Once heart attack symptoms occur, time is of the essence. Call 9-1-1 or the emergency response number for your community. Do not drive yourself to the hospital or wait for someone to give you a ride—the sooner you can be evaluated by emergency services personnel and brought to a hospital emergency room, the better your chances of survival. During a heart attack, blood flow to the heart muscle is reduced or obstructed. When heart muscle is deprived of oxygen-rich blood, it dies. Acting quickly when you first notice the symptoms can save your life and diminish heart damage. Treatment ideally should begin within 60 minutes of the onset of symptoms (called “the golden hour” by medical personnel).
According to the American Heart Association, more than 83 percent of people who die from coronary heart disease are over the age of 65. In this age range, women who have heart attacks are more likely than men to die within a few weeks. Still, men have a greater risk overall of heart attack then women do.
The American Heart Association outlines some major risk factors that can be changed, treated or controlled by altering your lifestyle:
Tobacco: The risk of developing coronary heart disease is two to four times greater for smokers. Cigarette smoking narrows the blood vessels to the heart, thus restricting the flow of oxygen. Every cigarette you smoke adds to the damage.
High blood pressure: The heart is forced to work harder when you have high blood pressure, and increases your risk for stroke and kidney failure. Also, the pressure itself inside the vessels leads to plaque formation – just as with cigarettes.
High blood cholesterol: The higher your blood cholesterol level, the greater your risk of coronary heart disease. Cholesterol is a waxy, fat-like substance that plays many important roles in our bodies such as maintaining cell walls. But when there is too much cholesterol, it builds up on the linings of our arteries, which slows or blocks the flow of blood and oxygen to the heart.

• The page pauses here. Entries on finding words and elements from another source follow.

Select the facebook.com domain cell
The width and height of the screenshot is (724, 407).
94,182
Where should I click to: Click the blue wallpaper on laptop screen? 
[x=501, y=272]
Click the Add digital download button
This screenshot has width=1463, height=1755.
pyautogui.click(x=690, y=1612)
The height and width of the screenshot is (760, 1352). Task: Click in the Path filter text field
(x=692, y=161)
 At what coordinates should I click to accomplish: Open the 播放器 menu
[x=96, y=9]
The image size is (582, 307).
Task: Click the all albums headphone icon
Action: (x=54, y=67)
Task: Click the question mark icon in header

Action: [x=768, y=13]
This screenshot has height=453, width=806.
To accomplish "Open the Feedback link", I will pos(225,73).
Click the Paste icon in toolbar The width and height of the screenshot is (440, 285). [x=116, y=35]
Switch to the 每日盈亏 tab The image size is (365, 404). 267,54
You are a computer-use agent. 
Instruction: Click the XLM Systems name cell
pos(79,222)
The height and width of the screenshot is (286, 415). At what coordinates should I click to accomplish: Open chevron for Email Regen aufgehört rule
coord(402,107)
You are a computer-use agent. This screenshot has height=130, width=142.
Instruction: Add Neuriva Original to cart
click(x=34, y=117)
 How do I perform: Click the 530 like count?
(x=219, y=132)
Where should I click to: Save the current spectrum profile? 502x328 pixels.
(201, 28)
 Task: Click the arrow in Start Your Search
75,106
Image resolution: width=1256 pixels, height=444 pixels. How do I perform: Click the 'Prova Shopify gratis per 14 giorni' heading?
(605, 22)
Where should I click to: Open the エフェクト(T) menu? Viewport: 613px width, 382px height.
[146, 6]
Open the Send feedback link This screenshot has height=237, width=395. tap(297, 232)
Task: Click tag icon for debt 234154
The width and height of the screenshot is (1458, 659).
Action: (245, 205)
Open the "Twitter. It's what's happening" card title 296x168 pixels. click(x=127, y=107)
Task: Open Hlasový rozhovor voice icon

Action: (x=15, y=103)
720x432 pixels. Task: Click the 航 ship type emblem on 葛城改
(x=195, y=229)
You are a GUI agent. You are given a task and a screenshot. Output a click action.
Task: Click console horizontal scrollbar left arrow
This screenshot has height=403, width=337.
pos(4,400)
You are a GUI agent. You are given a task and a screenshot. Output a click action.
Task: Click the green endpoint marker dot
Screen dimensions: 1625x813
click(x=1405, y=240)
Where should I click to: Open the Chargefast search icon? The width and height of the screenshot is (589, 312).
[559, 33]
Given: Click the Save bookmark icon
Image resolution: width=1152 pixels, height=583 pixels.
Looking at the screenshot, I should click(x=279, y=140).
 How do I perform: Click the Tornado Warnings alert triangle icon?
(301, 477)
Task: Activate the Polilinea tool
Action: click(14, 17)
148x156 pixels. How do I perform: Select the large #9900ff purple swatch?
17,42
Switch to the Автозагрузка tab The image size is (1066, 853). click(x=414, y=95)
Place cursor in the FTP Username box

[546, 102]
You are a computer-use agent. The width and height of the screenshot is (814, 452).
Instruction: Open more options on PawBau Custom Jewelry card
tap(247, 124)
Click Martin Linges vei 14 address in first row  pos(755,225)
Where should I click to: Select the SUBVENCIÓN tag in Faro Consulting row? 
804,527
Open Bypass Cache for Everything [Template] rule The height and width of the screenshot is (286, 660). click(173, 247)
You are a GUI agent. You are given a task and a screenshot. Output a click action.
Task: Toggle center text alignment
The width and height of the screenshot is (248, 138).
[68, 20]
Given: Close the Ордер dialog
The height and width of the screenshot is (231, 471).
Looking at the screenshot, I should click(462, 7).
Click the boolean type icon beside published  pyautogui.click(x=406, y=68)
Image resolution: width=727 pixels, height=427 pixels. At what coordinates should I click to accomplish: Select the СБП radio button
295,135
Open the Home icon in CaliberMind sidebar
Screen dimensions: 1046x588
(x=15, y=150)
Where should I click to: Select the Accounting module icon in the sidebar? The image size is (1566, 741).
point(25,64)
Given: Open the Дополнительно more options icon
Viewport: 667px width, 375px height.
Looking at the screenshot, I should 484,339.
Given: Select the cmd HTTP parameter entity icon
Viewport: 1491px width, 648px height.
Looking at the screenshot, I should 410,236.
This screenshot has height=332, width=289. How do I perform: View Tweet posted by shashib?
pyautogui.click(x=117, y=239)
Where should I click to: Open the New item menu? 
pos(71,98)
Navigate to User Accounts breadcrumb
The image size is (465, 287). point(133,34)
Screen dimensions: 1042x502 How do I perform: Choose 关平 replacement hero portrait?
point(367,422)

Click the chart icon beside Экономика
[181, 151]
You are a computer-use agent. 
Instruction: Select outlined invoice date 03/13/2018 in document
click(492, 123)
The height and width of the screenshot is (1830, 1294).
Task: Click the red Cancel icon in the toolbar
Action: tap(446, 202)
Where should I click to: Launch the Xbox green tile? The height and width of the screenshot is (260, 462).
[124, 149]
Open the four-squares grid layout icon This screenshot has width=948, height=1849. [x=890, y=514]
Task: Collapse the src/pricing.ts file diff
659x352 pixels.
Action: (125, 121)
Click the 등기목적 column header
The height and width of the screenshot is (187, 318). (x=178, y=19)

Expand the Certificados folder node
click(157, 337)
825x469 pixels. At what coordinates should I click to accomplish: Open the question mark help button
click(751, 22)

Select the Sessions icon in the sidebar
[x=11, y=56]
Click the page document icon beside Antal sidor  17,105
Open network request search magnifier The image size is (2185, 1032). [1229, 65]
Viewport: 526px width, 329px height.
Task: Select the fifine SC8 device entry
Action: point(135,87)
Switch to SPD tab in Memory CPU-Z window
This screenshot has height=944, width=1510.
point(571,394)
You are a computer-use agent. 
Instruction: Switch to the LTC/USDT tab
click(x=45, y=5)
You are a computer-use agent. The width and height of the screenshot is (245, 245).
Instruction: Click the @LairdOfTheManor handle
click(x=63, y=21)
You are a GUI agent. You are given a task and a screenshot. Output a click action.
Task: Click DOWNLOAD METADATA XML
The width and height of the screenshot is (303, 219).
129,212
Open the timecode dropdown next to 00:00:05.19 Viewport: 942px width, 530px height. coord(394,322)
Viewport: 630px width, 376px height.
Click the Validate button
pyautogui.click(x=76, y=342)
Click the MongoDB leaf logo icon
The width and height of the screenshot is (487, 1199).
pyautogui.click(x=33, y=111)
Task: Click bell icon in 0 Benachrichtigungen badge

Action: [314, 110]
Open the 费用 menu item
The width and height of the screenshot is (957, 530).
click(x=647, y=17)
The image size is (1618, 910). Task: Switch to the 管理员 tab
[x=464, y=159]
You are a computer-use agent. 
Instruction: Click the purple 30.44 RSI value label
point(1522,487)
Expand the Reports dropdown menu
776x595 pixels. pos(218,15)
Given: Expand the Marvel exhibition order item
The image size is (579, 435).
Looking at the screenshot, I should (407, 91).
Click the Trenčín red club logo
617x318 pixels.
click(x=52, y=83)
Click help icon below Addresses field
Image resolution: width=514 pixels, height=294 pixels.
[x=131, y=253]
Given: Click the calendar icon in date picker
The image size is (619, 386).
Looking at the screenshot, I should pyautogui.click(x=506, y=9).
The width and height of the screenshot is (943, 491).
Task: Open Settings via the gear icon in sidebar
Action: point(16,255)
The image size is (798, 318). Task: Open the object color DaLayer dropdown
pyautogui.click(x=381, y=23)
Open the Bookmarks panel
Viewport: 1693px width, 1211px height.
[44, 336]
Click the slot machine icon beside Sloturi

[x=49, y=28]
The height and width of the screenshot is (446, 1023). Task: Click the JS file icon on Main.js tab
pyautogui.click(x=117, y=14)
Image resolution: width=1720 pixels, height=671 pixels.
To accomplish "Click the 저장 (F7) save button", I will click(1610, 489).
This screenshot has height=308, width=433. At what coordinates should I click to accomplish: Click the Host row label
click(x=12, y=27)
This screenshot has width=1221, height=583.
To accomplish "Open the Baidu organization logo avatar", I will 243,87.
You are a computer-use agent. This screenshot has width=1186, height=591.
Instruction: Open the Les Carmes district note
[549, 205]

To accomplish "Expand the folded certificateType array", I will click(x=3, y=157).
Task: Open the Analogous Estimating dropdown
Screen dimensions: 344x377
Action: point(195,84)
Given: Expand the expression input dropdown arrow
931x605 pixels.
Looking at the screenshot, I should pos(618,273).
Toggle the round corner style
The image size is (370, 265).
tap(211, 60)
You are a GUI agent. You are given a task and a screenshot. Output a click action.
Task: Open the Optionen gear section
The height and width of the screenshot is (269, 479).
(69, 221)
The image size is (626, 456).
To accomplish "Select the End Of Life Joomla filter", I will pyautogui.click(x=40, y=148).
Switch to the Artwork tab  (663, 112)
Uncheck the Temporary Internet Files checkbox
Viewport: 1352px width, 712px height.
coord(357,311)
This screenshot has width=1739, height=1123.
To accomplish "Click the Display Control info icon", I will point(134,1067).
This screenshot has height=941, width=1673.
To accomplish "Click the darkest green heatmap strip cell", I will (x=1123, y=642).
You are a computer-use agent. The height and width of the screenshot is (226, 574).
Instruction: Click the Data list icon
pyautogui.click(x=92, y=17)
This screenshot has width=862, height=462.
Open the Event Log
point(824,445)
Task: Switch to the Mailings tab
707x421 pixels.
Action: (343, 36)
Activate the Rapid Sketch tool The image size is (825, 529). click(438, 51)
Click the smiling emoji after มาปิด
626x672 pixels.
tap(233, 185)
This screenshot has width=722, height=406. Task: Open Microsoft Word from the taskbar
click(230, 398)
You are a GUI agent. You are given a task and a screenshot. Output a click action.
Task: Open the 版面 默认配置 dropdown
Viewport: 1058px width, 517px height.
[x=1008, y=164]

Being overweight: Quite simply, when people maintain a healthy weight, their bodies function better—your blood circulates efficiently, fluid levels are maintained and you are less likely to develop heart disease and diabetes. People who are overweight have higher levels of fat in their body cells, which need oxygen to survive, requiring blood vessels to circulate more blood to the fat tissue. This taxes the heart, forcing it to work harder and contributing to high blood pressure. The presence of more fat also contributes to high cholesterol.
Having diabetes: If your blood sugar is not controlled properly, the risk is even greater. Diabetes hastens the hardening of the arteries, which can restrict or block the flow of blood and oxygen to the heart.
Heredity: Some risks cannot be altered. Children of parents with heart disease are more likely to develop it themselves. Know your family history.
Research studies have solidly documented that regular aerobic exercise, including brisk walking, not only maintains and improves fitness levels but also aids in controlling many of the risk factors discussed, including high blood cholesterol, diabetes, obesity and high blood pressure.
Being informed about potential symptoms and your risks for a heart attack, along with the changes you can personally make to reduce risk and improve overall heart health, are important ways that together we can proactively address this serious disease.